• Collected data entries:
+---+

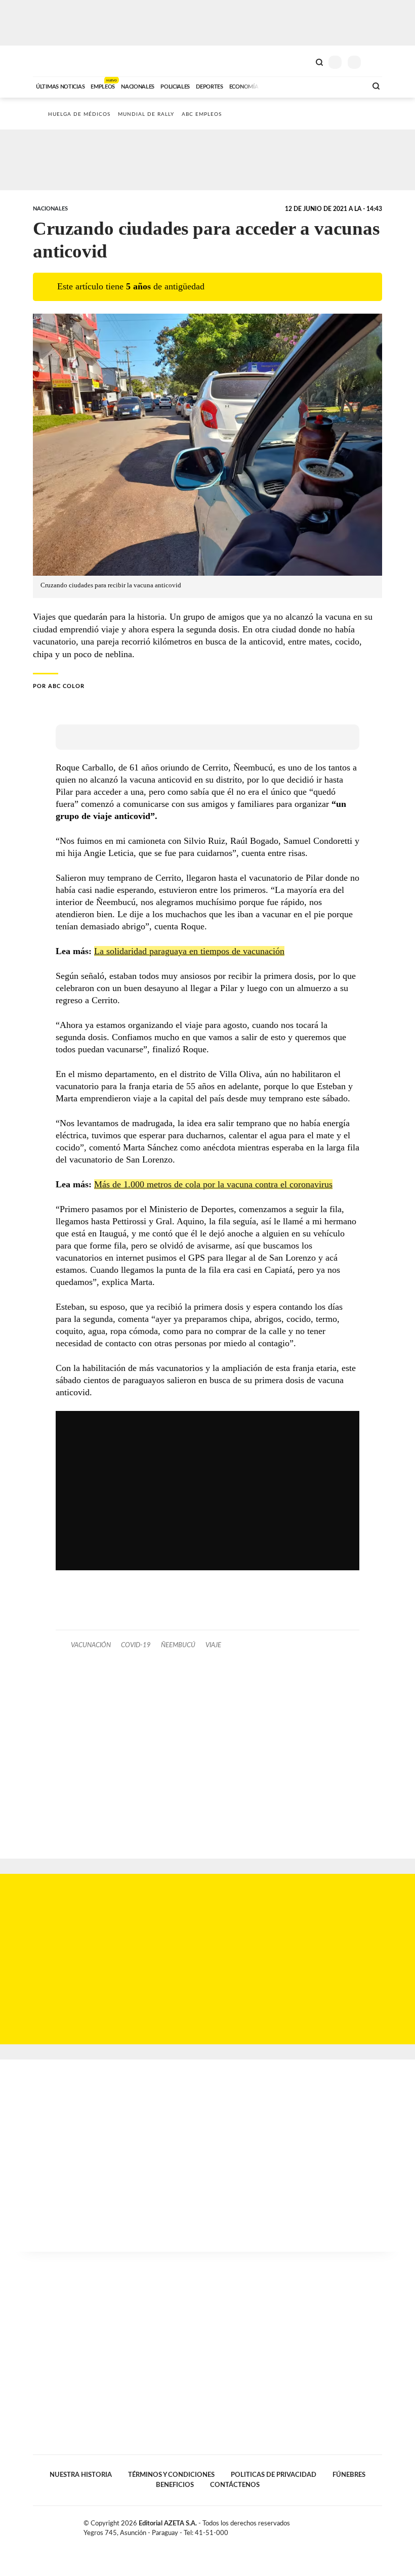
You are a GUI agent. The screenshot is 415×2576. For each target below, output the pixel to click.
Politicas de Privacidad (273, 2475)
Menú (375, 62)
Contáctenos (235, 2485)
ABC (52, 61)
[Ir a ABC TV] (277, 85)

+---+

Send back every line above exactly, skipping all pictures.

• Solved problem:
You are a GUI agent. The screenshot is 415×2576. For each target below, output the pixel to click.
Politicas de Privacidad (273, 2475)
Menú (375, 62)
Contáctenos (235, 2485)
ABC (52, 61)
[Ir a ABC TV] (277, 85)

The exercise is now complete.